SET EXERCISE: Rewrite these lines with every "GUI agent" changed to "screen helper". Leave everything else the same.

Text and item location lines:
★ ★ ★ ★
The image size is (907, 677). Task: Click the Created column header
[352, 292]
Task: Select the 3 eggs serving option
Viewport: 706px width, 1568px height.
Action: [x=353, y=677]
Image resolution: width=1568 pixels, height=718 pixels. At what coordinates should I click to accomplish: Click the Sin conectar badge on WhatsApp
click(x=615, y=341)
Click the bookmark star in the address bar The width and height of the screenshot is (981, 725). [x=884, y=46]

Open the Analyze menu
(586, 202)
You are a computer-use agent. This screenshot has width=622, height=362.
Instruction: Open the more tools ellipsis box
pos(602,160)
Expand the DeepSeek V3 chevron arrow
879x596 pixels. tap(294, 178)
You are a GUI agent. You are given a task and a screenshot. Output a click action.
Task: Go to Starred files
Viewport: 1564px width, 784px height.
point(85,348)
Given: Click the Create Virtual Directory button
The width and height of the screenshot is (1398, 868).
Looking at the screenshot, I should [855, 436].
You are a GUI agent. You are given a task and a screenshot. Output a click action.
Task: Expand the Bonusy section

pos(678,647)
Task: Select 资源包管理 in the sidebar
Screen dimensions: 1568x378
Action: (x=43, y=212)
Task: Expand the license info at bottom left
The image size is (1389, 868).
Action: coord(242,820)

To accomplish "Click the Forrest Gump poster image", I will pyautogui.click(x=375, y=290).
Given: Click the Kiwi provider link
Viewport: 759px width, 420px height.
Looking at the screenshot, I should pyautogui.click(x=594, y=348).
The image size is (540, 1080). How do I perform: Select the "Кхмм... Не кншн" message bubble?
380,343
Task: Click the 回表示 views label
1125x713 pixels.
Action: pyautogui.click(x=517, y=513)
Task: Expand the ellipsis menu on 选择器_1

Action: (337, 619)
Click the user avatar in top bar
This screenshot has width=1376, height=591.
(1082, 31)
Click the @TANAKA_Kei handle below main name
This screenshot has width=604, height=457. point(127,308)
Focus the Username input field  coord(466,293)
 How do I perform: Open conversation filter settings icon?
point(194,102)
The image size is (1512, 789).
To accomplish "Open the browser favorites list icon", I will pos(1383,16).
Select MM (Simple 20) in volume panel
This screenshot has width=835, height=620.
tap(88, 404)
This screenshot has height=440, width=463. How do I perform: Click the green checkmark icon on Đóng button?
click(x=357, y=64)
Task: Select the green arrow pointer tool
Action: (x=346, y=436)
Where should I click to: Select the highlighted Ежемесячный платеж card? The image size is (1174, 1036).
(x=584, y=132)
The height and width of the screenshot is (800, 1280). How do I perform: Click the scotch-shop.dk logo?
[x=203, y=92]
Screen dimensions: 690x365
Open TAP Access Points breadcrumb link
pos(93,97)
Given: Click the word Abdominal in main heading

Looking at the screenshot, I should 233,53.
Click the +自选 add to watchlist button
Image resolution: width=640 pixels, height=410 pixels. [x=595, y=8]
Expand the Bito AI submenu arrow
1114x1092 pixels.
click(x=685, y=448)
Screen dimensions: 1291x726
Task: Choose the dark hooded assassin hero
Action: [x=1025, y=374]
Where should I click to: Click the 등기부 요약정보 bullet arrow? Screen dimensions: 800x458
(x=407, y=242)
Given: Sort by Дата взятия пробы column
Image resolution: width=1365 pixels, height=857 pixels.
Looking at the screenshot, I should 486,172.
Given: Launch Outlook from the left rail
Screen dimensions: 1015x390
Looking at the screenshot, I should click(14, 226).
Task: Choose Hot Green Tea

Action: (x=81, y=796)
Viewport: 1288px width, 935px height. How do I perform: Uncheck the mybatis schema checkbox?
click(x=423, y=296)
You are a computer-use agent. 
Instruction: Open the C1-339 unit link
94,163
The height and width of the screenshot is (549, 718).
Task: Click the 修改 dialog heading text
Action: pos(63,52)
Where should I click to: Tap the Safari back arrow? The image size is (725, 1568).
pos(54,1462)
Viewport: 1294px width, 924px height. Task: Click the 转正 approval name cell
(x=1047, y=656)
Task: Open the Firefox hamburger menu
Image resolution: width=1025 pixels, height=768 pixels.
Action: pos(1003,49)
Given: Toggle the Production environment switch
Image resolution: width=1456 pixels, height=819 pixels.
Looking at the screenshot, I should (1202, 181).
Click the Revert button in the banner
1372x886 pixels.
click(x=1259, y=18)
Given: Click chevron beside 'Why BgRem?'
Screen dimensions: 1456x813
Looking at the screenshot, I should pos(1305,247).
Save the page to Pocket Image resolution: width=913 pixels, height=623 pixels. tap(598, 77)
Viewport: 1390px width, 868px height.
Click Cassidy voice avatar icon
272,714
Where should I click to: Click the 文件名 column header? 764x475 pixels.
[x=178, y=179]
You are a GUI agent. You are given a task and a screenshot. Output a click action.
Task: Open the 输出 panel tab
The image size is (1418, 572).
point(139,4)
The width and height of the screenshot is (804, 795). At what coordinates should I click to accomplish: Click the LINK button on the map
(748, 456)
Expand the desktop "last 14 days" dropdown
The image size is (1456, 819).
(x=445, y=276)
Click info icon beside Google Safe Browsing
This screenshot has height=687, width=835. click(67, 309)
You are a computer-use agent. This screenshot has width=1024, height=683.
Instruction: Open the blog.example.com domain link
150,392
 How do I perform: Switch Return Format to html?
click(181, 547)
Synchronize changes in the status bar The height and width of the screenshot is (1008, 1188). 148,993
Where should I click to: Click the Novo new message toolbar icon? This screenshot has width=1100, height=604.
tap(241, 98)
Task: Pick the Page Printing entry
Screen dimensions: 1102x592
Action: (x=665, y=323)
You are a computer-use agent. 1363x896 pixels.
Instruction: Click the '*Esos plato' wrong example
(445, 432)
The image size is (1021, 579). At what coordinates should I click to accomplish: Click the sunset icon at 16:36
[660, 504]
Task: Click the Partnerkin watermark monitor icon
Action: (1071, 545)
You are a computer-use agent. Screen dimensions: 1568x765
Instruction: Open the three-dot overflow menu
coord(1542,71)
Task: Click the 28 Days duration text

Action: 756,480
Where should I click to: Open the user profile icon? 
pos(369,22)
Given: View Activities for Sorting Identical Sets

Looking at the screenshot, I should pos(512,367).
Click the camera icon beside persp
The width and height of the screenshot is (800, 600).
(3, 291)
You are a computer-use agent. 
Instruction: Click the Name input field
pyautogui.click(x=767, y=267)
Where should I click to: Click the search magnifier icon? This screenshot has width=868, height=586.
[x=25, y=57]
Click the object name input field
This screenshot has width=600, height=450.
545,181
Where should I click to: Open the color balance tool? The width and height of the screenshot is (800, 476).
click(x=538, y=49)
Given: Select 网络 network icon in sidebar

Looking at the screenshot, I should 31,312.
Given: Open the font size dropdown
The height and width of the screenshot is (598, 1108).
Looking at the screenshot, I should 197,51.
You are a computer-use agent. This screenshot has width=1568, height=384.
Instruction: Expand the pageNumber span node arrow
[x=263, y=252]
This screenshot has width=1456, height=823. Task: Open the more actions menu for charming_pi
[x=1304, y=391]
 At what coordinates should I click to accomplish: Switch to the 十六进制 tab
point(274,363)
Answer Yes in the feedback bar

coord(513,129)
★ ★ ★ ★
ANSWER TO THE PROBLEM:
The image size is (907, 677). Task: Click the Created column header
[352, 292]
Task: Select the 3 eggs serving option
Viewport: 706px width, 1568px height.
Action: [x=353, y=677]
Image resolution: width=1568 pixels, height=718 pixels. At what coordinates should I click to accomplish: Click the Sin conectar badge on WhatsApp
click(x=615, y=341)
Click the bookmark star in the address bar The width and height of the screenshot is (981, 725). [x=884, y=46]

Open the Analyze menu
(586, 202)
You are a computer-use agent. This screenshot has width=622, height=362.
Instruction: Open the more tools ellipsis box
pos(602,160)
Expand the DeepSeek V3 chevron arrow
879x596 pixels. tap(294, 178)
You are a screen helper. You are given a task and a screenshot. Output a click action.
Task: Go to Starred files
Viewport: 1564px width, 784px height.
point(85,348)
Given: Click the Create Virtual Directory button
The width and height of the screenshot is (1398, 868).
Looking at the screenshot, I should [855, 436].
You are a screen helper. You are given a task and a screenshot. Output a click action.
Task: Expand the Bonusy section

pos(678,647)
Task: Select 资源包管理 in the sidebar
Screen dimensions: 1568x378
Action: (x=43, y=212)
Task: Expand the license info at bottom left
The image size is (1389, 868).
Action: coord(242,820)

To accomplish "Click the Forrest Gump poster image", I will pyautogui.click(x=375, y=290).
Given: Click the Kiwi provider link
Viewport: 759px width, 420px height.
Looking at the screenshot, I should pyautogui.click(x=594, y=348).
The image size is (540, 1080). How do I perform: Select the "Кхмм... Не кншн" message bubble?
380,343
Task: Click the 回表示 views label
1125x713 pixels.
Action: pyautogui.click(x=517, y=513)
Task: Expand the ellipsis menu on 选择器_1

Action: (337, 619)
Click the user avatar in top bar
This screenshot has width=1376, height=591.
(1082, 31)
Click the @TANAKA_Kei handle below main name
This screenshot has width=604, height=457. point(127,308)
Focus the Username input field  coord(466,293)
 How do I perform: Open conversation filter settings icon?
point(194,102)
The image size is (1512, 789).
To accomplish "Open the browser favorites list icon", I will pos(1383,16).
Select MM (Simple 20) in volume panel
This screenshot has width=835, height=620.
tap(88, 404)
This screenshot has height=440, width=463. How do I perform: Click the green checkmark icon on Đóng button?
click(x=357, y=64)
Task: Select the green arrow pointer tool
Action: (x=346, y=436)
Where should I click to: Select the highlighted Ежемесячный платеж card? The image size is (1174, 1036).
(x=584, y=132)
The height and width of the screenshot is (800, 1280). How do I perform: Click the scotch-shop.dk logo?
[x=203, y=92]
Screen dimensions: 690x365
Open TAP Access Points breadcrumb link
pos(93,97)
Given: Click the word Abdominal in main heading

Looking at the screenshot, I should 233,53.
Click the +自选 add to watchlist button
Image resolution: width=640 pixels, height=410 pixels. [x=595, y=8]
Expand the Bito AI submenu arrow
1114x1092 pixels.
click(x=685, y=448)
Screen dimensions: 1291x726
Task: Choose the dark hooded assassin hero
Action: [x=1025, y=374]
Where should I click to: Click the 등기부 요약정보 bullet arrow? Screen dimensions: 800x458
(x=407, y=242)
Given: Sort by Дата взятия пробы column
Image resolution: width=1365 pixels, height=857 pixels.
Looking at the screenshot, I should 486,172.
Given: Launch Outlook from the left rail
Screen dimensions: 1015x390
Looking at the screenshot, I should click(14, 226).
Task: Choose Hot Green Tea

Action: (x=81, y=796)
Viewport: 1288px width, 935px height. How do I perform: Uncheck the mybatis schema checkbox?
click(x=423, y=296)
You are a computer-use agent. 
Instruction: Open the C1-339 unit link
94,163
The height and width of the screenshot is (549, 718).
Task: Click the 修改 dialog heading text
Action: pos(63,52)
Where should I click to: Tap the Safari back arrow? The image size is (725, 1568).
pos(54,1462)
Viewport: 1294px width, 924px height. Task: Click the 转正 approval name cell
(x=1047, y=656)
Task: Open the Firefox hamburger menu
Image resolution: width=1025 pixels, height=768 pixels.
Action: pos(1003,49)
Given: Toggle the Production environment switch
Image resolution: width=1456 pixels, height=819 pixels.
Looking at the screenshot, I should (1202, 181).
Click the Revert button in the banner
1372x886 pixels.
click(x=1259, y=18)
Given: Click chevron beside 'Why BgRem?'
Screen dimensions: 1456x813
Looking at the screenshot, I should pos(1305,247).
Save the page to Pocket Image resolution: width=913 pixels, height=623 pixels. tap(598, 77)
Viewport: 1390px width, 868px height.
Click Cassidy voice avatar icon
272,714
Where should I click to: Click the 文件名 column header? 764x475 pixels.
[x=178, y=179]
You are a screen helper. You are given a task and a screenshot. Output a click action.
Task: Open the 输出 panel tab
The image size is (1418, 572).
point(139,4)
The width and height of the screenshot is (804, 795). At what coordinates should I click to accomplish: Click the LINK button on the map
(748, 456)
Expand the desktop "last 14 days" dropdown
The image size is (1456, 819).
(x=445, y=276)
Click info icon beside Google Safe Browsing
This screenshot has height=687, width=835. click(67, 309)
You are a computer-use agent. This screenshot has width=1024, height=683.
Instruction: Open the blog.example.com domain link
150,392
 How do I perform: Switch Return Format to html?
click(181, 547)
Synchronize changes in the status bar The height and width of the screenshot is (1008, 1188). 148,993
Where should I click to: Click the Novo new message toolbar icon? This screenshot has width=1100, height=604.
tap(241, 98)
Task: Pick the Page Printing entry
Screen dimensions: 1102x592
Action: (x=665, y=323)
You are a computer-use agent. 1363x896 pixels.
Instruction: Click the '*Esos plato' wrong example
(445, 432)
The image size is (1021, 579). At what coordinates should I click to accomplish: Click the sunset icon at 16:36
[660, 504]
Task: Click the Partnerkin watermark monitor icon
Action: (1071, 545)
You are a computer-use agent. Screen dimensions: 1568x765
Instruction: Open the three-dot overflow menu
coord(1542,71)
Task: Click the 28 Days duration text

Action: 756,480
Where should I click to: Open the user profile icon? 
pos(369,22)
Given: View Activities for Sorting Identical Sets

Looking at the screenshot, I should pos(512,367).
Click the camera icon beside persp
The width and height of the screenshot is (800, 600).
(3, 291)
You are a computer-use agent. 
Instruction: Click the Name input field
pyautogui.click(x=767, y=267)
Where should I click to: Click the search magnifier icon? This screenshot has width=868, height=586.
[x=25, y=57]
Click the object name input field
This screenshot has width=600, height=450.
545,181
Where should I click to: Open the color balance tool? The width and height of the screenshot is (800, 476).
click(x=538, y=49)
Given: Select 网络 network icon in sidebar

Looking at the screenshot, I should 31,312.
Given: Open the font size dropdown
The height and width of the screenshot is (598, 1108).
Looking at the screenshot, I should 197,51.
You are a computer-use agent. This screenshot has width=1568, height=384.
Instruction: Expand the pageNumber span node arrow
[x=263, y=252]
This screenshot has width=1456, height=823. Task: Open the more actions menu for charming_pi
[x=1304, y=391]
 At what coordinates should I click to accomplish: Switch to the 十六进制 tab
point(274,363)
Answer Yes in the feedback bar

coord(513,129)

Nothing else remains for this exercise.